The claimant introduced evidence showing that the deceased employee's death resulted after and as a result of his ascending the flight of stairs preparatory to entering upon the duties of his employment. The evidence authorized a finding that it was necessary for him to be where he was on the premises of the employer at the time of this attack in order to begin work when the assembly line was put in motion. Employers Insurance Co. of Alabama v. Bass, supra. The fact that he had a pre-existing heart condition does not preclude recovery. Lumbermen's Mutual Casualty Co. v. Griggs, 190 Ga. 277 ( 9 S.E.2d 84). The fact that he had had an attack, which indicated that the coronary thrombosis was in existence at 3 o'clock on the morning before he went to work on February 18 does not preclude recovery, in that the testimony of Dr. L. Minor Blackford is sufficient to show that the climbing of the steps on the premises of the employer immediately precipitated the attack. Dr. Blackford testified: "Now, as I understand your question this man had not had any — only acute symptoms until he climbed these twenty steps. Now he climbed the twenty steps and he had severe pain and after that he got worse and worse and died a few days later. I don't think there is any question that the climbing of the steps produced the pain that came on while he was climbing those steps. Now, I have been in so many arguments, I still show regard for my fellow man, when a man falls dead when he is engaged in exertion that the precipitation — immediate precipitating cause is that. Now, I am not sure whether pain that came on when he was climbing the steps, pain which was continuous resulted in his death three or four days later. I am in some doubt about that. I think that the climbing of the steps brought on the pain. Q. Well, do you think the climbing of the steps would aggravate a diseased heart condition; is that good for a diseased heart condition? A. No, I don't think it is; . . . I think when he started climbing those steps he should have stopped as soon as the pain came on. Q. My question to you was, would climbing twenty-odd steps have any bearing on a man with a diseased heart or could that exertion bring on the attack that this man died from? A. Now, that exertion certainly could bring it on and was immediately responsible for the pain that came on, and while he was walking up those steps, and I would be inclined to think the precipitating factor — it was the precipitating factor."

__WHAT THIS TASK INVOLVES__.
Carry on the court opinion about the workers' compensation claim for the employee's fatal heart attack, picking up right after Dr. Blackford's last answer. The data that comes next is separate material with no connection to the court opinion.

__INPUT DATA__.

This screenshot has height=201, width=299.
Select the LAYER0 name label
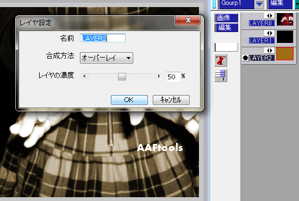click(261, 23)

__EXPECTED ANSWER__.
Since this testimony is sufficient to show that the climbing of the stairs was the immediate precipitating cause, it matters not what combined with it to produce the attack. Maryland Casualty Co. v. Dixon, 83 Ga. App. 172 ( 63 S.E.2d 272). Accordingly, a contrary finding should not be predicated upon the testimony of two witnesses who had conversations with the employee between the time of this attack and his death, the substance of which was that he had awakened about 3 o'clock on the morning of the day on which the attack occurred with severe chest pain, shortness of breath, radiating pain in the arms and slow pulse, but that, according to one of them, he said it was intermittent, and according to the other he said it "eased off", and in any event the employee's condition improved to the extent that before going to work he got up, prepared his own breakfast, made no mention of feeling ill to any members of his family, and went on at the usual time. A finding is authorized that the employee, if he had a heart attack at 3, recovered from this attack sufficiently to go on about his daily duties, and that while climbing the steps he suffered another fatal attack.
Judgment affirmed. Felton, C. J., Gardner, P. J., Townsend, Carlisle, Nichols, JJ., concur.